The money that was borrowed. No new scheme has been introduced over and above the schemes that were in existence when Fianna Fáil was in office. The same amount of money was spent on land reclamation under Fianna Fáil if one includes the farm improvements scheme. What new schemes have been introduced other than land rehabilitation? If one takes lime, one can put against that the subsidy given on fertilisers. One is just as high as the other.
The estimate presented in 1948 by Fianna Fáil was for £70,500,000. According to the present Minister for Finance, the value of the £ was then 10/-. To-day the value of the £ has been still further reduced. I am sure the Minister for Finance will not quarrel with me on that point. There has been a further devaluation of at least 10 per cent. and the Estimates have gone up by 20 per cent.
Since 1948 we have borrowed a sum of £39,000,000 so we have in all a bill of £83,000,000. When the Coalition Government took office the national debt stood at £100,000,000. To-day it is £183,000,000. Would any Deputy run his own business in the same way as this Government is running the country? The Government is tying a millstone around the necks of the people. The deadweight debt has increased. Interest and sinking fund has gone up from £3,250,000 to over £6,000,000. That money will have to be found during the next 30 years. If a farmer were to borrow money and run round enjoying himself until his capital liabilities far exceeded his assets, as they do in the case of the State liability now, he would not have his farm very long.
The Minister for Industry and Commerce has told us that the people are spending £44,000,000 per year on drink and £16,000,000 on cigarettes. Is that a good policy? Yet, we are told by responsible Ministers that the country was never better off. Possibly that is so. We are spending more on amusements anyway. During the 16 years Fianna Fáil was in office many important schemes were initiated and many important steps were taken. We paid £10,000,000 to England and in return were given relief to the extent of round about £80,000,000. We got back our ports. To pay our liabilities we borrowed £38,000,000.
We built more houses per year than are being built to-day.
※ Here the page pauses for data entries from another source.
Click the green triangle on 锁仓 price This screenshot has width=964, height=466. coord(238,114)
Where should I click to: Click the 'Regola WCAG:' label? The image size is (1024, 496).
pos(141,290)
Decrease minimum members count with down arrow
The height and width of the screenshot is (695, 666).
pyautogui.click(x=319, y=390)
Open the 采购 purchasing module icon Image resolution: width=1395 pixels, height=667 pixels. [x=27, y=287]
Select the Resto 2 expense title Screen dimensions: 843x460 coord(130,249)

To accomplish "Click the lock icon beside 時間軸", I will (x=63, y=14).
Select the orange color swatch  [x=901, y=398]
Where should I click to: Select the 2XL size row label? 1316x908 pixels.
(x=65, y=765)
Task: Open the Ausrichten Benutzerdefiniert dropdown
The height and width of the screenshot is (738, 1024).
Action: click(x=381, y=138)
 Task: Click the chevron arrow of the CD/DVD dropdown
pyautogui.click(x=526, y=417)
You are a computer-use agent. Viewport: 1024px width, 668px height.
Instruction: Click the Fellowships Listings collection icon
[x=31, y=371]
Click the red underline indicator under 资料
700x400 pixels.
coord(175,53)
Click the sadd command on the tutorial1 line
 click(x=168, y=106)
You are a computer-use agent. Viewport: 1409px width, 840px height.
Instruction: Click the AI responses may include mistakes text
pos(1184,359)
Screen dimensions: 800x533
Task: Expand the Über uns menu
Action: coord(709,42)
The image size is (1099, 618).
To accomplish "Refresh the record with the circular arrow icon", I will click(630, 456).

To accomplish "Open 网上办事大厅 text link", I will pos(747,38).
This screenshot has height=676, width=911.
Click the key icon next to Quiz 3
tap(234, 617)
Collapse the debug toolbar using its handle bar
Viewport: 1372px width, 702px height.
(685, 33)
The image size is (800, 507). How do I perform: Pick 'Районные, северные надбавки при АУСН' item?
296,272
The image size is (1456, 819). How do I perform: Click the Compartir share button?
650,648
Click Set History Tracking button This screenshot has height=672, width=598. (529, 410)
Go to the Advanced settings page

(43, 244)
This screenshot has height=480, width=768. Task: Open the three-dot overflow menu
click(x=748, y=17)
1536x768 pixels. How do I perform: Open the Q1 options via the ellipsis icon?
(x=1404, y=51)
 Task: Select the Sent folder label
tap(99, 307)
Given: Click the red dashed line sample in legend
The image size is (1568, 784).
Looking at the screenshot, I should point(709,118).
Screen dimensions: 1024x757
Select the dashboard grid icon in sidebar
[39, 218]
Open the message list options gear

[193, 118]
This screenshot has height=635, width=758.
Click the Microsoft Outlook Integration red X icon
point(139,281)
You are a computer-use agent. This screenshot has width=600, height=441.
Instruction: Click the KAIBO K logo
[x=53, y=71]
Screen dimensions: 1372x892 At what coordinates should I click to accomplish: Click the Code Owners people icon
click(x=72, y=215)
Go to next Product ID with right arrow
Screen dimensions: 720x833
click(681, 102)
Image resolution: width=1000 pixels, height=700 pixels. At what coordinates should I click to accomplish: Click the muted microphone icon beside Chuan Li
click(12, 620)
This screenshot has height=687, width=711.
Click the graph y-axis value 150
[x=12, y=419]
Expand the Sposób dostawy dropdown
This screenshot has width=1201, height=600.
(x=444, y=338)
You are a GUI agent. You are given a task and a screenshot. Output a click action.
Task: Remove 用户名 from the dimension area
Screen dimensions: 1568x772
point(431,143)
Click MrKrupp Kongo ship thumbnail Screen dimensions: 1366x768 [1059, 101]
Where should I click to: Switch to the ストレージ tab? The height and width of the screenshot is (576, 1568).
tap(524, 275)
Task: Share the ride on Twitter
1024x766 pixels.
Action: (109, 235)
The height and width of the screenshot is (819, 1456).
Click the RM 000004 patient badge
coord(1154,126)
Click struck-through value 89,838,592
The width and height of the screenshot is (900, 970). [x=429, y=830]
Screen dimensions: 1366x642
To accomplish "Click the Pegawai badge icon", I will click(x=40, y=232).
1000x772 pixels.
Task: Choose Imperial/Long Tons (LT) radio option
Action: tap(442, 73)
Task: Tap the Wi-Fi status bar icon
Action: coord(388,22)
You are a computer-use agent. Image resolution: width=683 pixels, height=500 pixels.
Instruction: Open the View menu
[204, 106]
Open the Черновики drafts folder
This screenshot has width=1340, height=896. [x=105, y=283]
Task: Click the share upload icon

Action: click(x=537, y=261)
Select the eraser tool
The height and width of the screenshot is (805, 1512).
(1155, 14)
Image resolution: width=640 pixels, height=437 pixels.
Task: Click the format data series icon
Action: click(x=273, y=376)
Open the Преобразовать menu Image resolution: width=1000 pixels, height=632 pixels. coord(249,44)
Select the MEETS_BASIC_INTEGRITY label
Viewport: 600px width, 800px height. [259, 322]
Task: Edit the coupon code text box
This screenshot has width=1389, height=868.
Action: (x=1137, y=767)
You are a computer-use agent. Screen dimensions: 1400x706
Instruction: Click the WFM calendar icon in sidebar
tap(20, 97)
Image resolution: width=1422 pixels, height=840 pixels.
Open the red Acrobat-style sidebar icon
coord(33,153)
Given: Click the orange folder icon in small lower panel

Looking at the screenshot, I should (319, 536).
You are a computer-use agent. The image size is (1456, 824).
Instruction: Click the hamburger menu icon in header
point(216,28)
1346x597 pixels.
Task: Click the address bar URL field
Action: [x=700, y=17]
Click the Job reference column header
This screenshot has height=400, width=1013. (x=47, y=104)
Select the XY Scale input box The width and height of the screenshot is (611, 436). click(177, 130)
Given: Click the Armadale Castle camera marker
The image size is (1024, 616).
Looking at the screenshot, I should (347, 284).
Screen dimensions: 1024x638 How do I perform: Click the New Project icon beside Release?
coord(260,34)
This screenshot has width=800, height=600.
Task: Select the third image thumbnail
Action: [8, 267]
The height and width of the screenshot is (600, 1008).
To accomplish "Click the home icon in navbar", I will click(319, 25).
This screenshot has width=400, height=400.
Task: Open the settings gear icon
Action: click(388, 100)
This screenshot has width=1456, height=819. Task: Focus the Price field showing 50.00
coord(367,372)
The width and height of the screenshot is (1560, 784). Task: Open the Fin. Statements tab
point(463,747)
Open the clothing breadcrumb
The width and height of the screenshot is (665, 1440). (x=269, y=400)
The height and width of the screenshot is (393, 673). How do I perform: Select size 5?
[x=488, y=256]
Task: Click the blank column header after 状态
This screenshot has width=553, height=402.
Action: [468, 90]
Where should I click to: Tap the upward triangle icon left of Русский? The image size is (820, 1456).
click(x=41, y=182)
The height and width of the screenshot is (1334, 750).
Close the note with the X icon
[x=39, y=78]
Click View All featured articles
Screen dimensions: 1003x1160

During the period that Fianna Fáil were in office, we divided more land than is being divided to-day. We gave higher prices, pro rata, to the farmers for cereal crops than are being given to-day. The only increase that there has been is from Britain in the price of cattle so that it is foolish and useless for Ministers to say that the farmers were never better off. They are well off. They were well off before this Government came into office and it is not anything that was done by the present Government that has made them well off. Fianna Fáil made them well off when they changed the policy of Cumann na nGaedheal, the rancher policy, and brought in a tillage policy. If the policy that now obtains and that the Minister for Agriculture wants to pursue is continued, in a few years' time the farmers will not be well off.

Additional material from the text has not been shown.